In a second step we calculate the prevalence of mild, moderate and severe IDA in 2 age groups (6–23 and 24–59-month-old). Prevalence of IDA is calculated according to the altitude-adjusted hemoglobin (Hb) values of the NFHS-3 [10] and assuming a normal distribution defined by the mean and the standard deviations (SD) of blood Hb. Although the NFHS-3 data were collected in 2005–06, there is no indication that the prevalence of anemia in India has decreased in the meantime. Prevalence of anemia actually increased between 1998–99 (NFHS-2) and 2005–06 (NFHS-3) and recent studies find comparable prevalence rates [12, 13].

Anemia may have other causes besides iron deficiency and the share attributable to iron deficiency varies according to age group and region. Based on a recent systematic review [14] and a WHO report [15], we attribute 60% of cases of anemia in 6–59-month-old Indian children to iron deficiency.

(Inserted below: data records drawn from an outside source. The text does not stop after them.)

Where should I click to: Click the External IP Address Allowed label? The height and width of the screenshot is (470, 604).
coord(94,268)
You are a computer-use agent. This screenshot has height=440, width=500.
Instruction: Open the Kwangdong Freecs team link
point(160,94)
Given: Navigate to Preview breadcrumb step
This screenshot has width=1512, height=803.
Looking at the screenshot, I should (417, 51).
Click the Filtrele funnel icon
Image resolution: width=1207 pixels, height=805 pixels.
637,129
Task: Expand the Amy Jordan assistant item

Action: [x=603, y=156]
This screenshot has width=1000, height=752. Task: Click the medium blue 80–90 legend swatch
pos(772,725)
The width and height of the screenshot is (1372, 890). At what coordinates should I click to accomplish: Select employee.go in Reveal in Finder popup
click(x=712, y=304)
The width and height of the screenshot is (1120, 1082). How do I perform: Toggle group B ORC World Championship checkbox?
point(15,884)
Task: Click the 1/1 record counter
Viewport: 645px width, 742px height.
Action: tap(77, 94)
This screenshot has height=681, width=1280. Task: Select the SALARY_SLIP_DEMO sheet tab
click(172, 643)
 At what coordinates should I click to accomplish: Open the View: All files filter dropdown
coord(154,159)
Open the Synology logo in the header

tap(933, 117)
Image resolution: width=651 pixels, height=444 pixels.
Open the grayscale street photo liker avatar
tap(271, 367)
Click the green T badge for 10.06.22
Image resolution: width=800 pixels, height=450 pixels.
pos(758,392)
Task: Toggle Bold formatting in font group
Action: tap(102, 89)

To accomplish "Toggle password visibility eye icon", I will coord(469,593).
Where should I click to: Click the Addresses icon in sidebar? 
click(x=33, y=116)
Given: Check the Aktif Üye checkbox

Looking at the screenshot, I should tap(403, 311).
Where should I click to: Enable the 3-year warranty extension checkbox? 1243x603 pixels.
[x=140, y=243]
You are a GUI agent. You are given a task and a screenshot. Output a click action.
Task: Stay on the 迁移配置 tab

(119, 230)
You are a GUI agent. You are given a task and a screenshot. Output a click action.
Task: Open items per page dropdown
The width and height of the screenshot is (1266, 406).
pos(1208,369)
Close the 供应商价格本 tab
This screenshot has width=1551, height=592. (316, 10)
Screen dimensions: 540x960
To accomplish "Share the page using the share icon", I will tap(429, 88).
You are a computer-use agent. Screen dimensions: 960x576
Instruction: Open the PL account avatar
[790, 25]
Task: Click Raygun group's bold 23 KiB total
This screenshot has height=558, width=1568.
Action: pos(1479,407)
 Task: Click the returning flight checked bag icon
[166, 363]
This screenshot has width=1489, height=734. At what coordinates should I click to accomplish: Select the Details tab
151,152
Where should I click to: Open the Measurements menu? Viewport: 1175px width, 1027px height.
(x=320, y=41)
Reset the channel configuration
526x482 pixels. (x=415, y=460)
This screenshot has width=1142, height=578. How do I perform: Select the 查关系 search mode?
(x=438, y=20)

The 3 degrees of severity of anemia are defined according to WHO thresholds for children under 5 (mild anemia: Hb < 110 g/l, moderate anemia: Hb < 100 g/l, severe anemia: Hb <70 g/l) [16]. We smooth the distribution of the prevalence of IDA across SES with a linear model in order to remove the sample noise when extrapolating the prevalence of IDA to the whole population.

In a third step we attribute specific health consequences to IDA at different levels of severity in the 2 age sub-groups. This attribution of health consequences is mainly based on information derived from systematic reviews of iron supplementation trials. We assume that iron supplementation fills the gap of iron intake in iron-deficient children and thus eliminates all the adverse health consequences of IDA, an approach also applied in previous research [9, 17]. The health consequences of IDA thus correspond to the difference in health status of the intervention and the control group in the supplementation trials. The influence of IDA on mortality is modeled as an attributable fraction of all-cause mortality.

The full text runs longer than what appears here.